Once you log in, you can search the three libraries. While they’re vast, filters allow you to search for whatever you’re looking for easily and efficiently. 

Once you find a file that you want, you select a format, then download it to a folder, and it’s ready to use. 

Other features include: 

  • Easy-to-use video templates, which you can customize. 
  • An After Effects tool that allows you to add visual effects and motion graphics in the post-production process. 
  • A Maker tool, which allows you to edit video. 

"You can change out a few elements, add your own text, add your own pictures, and you have a beautiful video,” Dignan said. “This can be a pretty powerful tool to greatly reduce the time it takes to make something.” 

“Units across campus know that videos are an important vehicle for promoting their programs to new students, donors, and really, every stakeholder group,” Wilson added. “But there aren’t very many people across campus whose entire jobs are creating videos. Sometimes it’s an advancement person or faculty member who is tasked with producing a video. Sometimes it’s an office administrator. To give them a single, easy-to-use source for these components, including a Maker tool (for editing), with which to compile and edit them, is going to be really empowering.”

Given material:
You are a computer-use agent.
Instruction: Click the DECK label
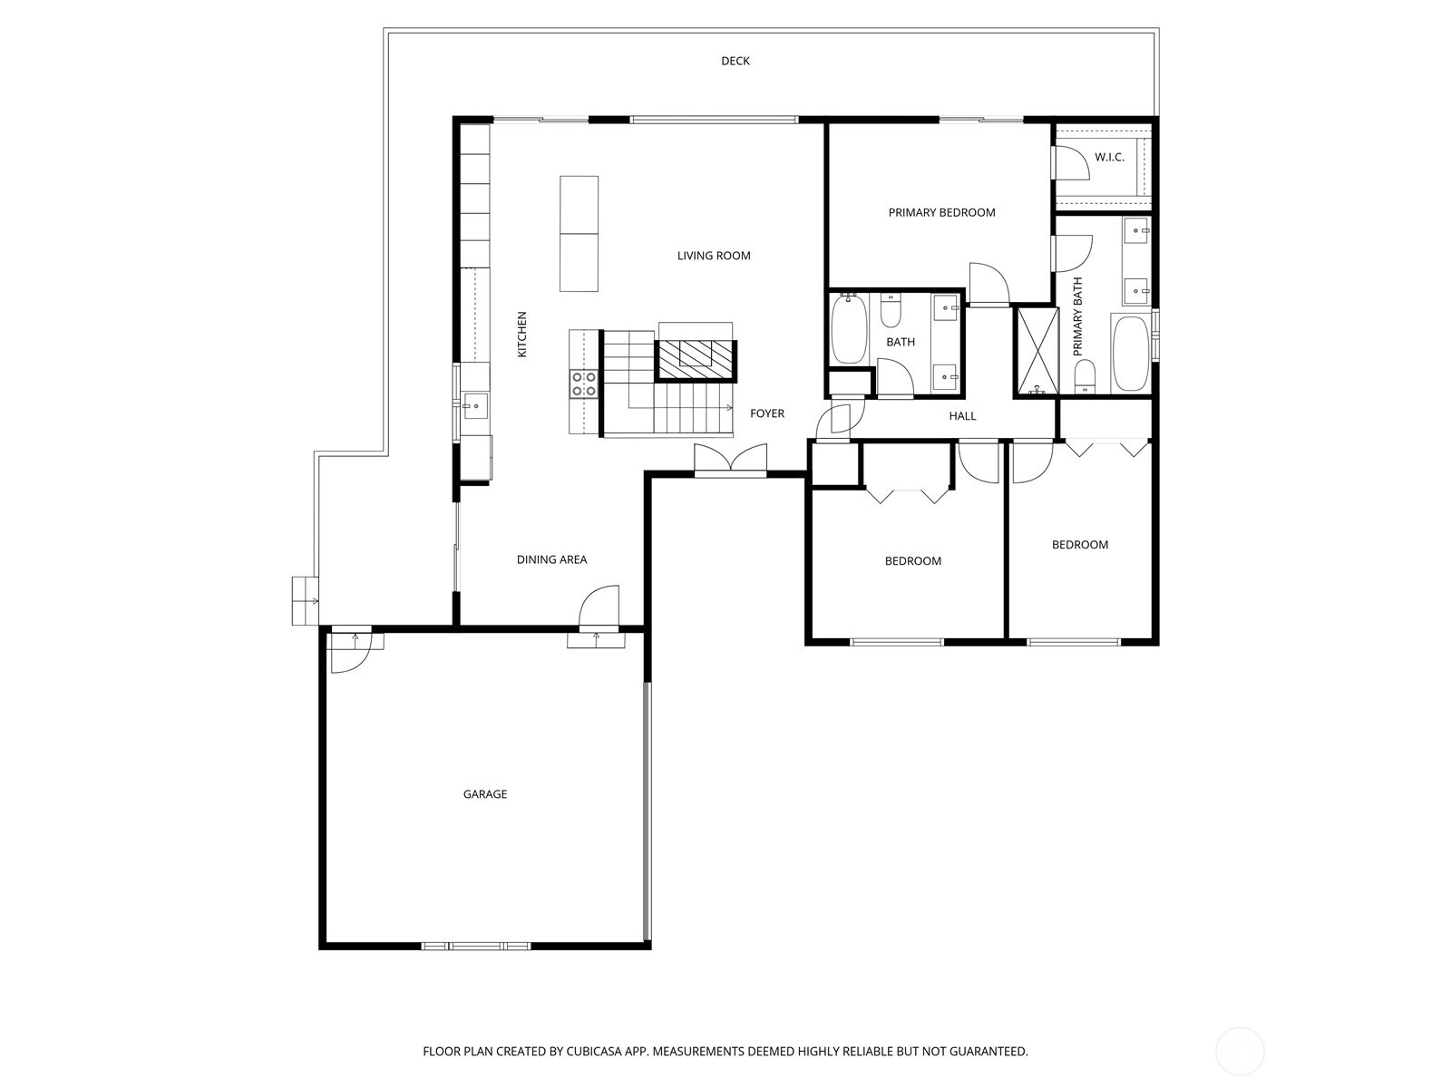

Problem 1: According to the passage on campus video tools, what does the Maker tool let you do?
Problem 2: Rewrite the paragraph in the passage on campus video tools that begins "Units across campus know" in a shorter form, keeping its main facts.
Problem 3: Write a continuation of the passage on campus video tools that picks up after its final sentence.
The data that comes after the passage on campus video tools is separate material with no connection to it.

Answer 1: It lets you edit video.

Answer 2: Wilson said that campus units see videos as an important way to promote their programs to new students, donors, and every other stakeholder group, yet few people on campus make videos as their whole job. The work often falls to an advancement staff member, a faculty member, or an office administrator. Wilson added that giving them one easy-to-use source for these components, including a Maker tool to compile and edit them, will be really empowering.

Answer 3:
Now that campus has the subscription, Wilson and Dignan encouraged faculty and staff to make it their go-to resource for stock materials and, if they can, end their other subscriptions when they run out. That’s when the university, as a whole, will realize a cost-savings. 

“It’s on us to prove that it’s worthwhile and that we use it,” Dignan said. “That’s why getting the word out is really important. The idea is to get the most mileage out of it as we can.”